我正在尝试找出在C ++中读取大文本(至少5 mb)文件的最佳方法,考虑速度和效率。任何首选的类或功能以及为什么?
顺便说一下,我正在UNIX环境中专门运行。
答案 0 :(得分:0)
流类(ifstream)实际上做得很好;假设您没有受到限制,否则请确保关闭sync_with_stdio(在ios_base::)中。您可以使用getline()直接读入std :: strings,但从性能角度来看,使用固定缓冲区作为char *(chars或old-school char []的向量)可能更快(风险/复杂度更高) )。
如果您愿意使用页面大小计算等来玩游戏,则可以使用mmap路线。我可能首先使用流类构建它,看看它是否足够好。
根据您对每行数据的处理,您可能会开始发现您的处理例程是优化点,而不是I / O.
答案 1 :(得分:0)
使用旧样式文件io。
fopen the file for binary read
fseek to the end of the file
ftell to find out how many bytes are in the file.
malloc a chunk of memory to hold all of the bytes + 1
set the extra byte at the end of the buffer to NUL.

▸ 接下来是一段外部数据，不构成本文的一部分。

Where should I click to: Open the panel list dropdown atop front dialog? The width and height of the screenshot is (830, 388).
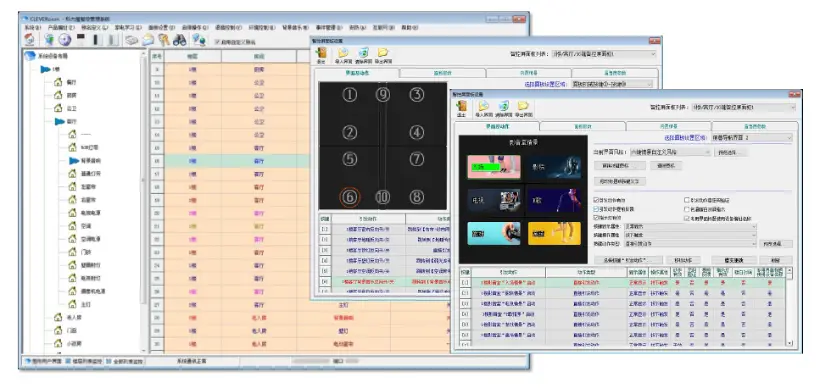pos(744,107)
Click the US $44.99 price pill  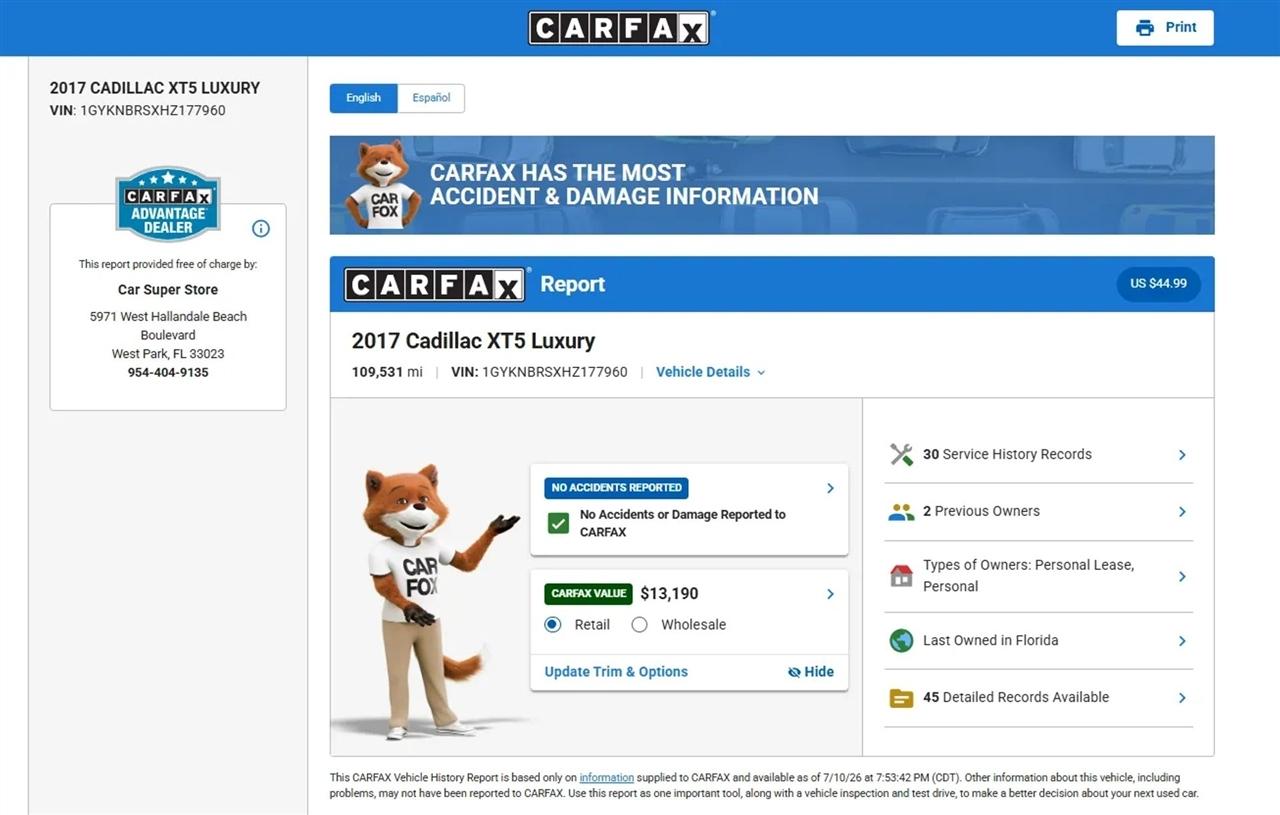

fread the entire file into memory.
create a vector of const char *
push_back the address of the first byte into the vector.
repeatedly
strstr - search the memory block for the carriage control character(s).

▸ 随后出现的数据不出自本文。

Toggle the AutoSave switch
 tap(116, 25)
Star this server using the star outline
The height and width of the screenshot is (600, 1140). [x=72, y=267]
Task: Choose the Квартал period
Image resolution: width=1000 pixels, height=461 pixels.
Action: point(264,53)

put a NUL at the found position
move past the carriage control characters
push_back that address into the vector
until all of the text in the buffer has been processed.
----------------
use the vector to find the strings,
and process as needed.
when done, delete the memory block
and the vector should self-destruct.
答案 2 :(得分:0)
如果您使用存储整数,浮点数和小字符串的文本文件,我的经验是FILE
,fopen
,fscanf
已经足够快,您也可以直接获取数字。我认为内存映射是最快的,但它需要你编写代码来解析文件,这需要额外的工作。